Kris ergueu os olhos e viu Alden do outro lado das grades, com o rosto marcado por preocupação e incredulidade.
— Apareci aqui ontem à noite, só que não permitiram a entrada porque já estava tarde. — Explicou, aproximando as mãos das barras. — Por que não me ligou, Kris?
Kris soltou o ar, voltando a olhar para o chão.
— Como você soube?
Alden hesitou, mudando o peso de um pé para o outro.
— Você está em todos os noticiários, Kris… Estão falando disso em todo lugar. — Fez uma pausa antes de acrescentar: — Alguns até estão do seu lado, mas a maioria anda comparando você à sua mãe e dizendo que o crime corre na família Miller.
Kris bufou, com os lábios se contorcendo em um sorriso amargo.
— Eles têm razão.
Alden franziu o cenho.
— Por favor, não diga isso…
— É verdade. — Murmurou Kris, com a voz oca. — Eu matei ele… Eu matei o Henry.
Alden balançou a cabeça.
— Não, você não matou. O Henry ainda está vivo, em estado crítico, mas pode sobreviver. Mas o que exatamente ele fez para deixá-lo fora de si, a ponto de você espancá-lo daquela maneira? Ele chegou a falar da Lassa?

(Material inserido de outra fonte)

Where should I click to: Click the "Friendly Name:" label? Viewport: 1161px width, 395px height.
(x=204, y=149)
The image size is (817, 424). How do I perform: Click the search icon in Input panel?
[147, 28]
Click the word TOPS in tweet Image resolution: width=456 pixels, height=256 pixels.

De olhos fechados e com o maxilar tenso, Kris desejou que tudo fosse tão simples quanto pareceria, como se tivesse sido apenas uma provocação de Henry, forte o bastante para levá-lo a esmurrá-lo até quebrar seus dentes.
Enquanto isso, Alden estreitou o olhar.
— Não vai me contar? Por que você foi atrás dele daquela forma?

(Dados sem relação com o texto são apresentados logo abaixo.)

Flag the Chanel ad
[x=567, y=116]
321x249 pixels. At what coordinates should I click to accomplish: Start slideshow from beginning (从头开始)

Kris ergueu o olhar para o amigo, sentindo a garganta se fechar, e, ao falar, a voz mal passou de um sussurro abafado:
— O Henry é o pai da Tessa…
Alden piscou, atônito.
— O quê? Como… Como isso é possível?
Kris riu sem humor, balançando a cabeça.
— O Henry e a Karen… Eles me fizeram de idiota. Ela já dormia com ele antes de me envolver nessa farsa. Aliás, para ser exato, nós nunca tivemos nada, ela só me fez acreditar que tivemos e aproveitou para me convencer de que eu era responsável pela gravidez.
A respiração dele falhou.
— A Tessa não é minha filha. — Sussurrou, quando a dormência cedeu lugar à dor lancinante. — A princesinha… Não é minha filha.
Alden ficou em silêncio, absorvendo cada palavra, e chegou a abrir a boca sem emitir som algum por alguns segundos, até que, por fim, balançou a cabeça em total descrença.
— Não posso acreditar que o Henry tenha traído desse jeito, é simplesmente insano… Sinto muito, Kris.
Kris soltou outra risada amarga, carregada de ironia.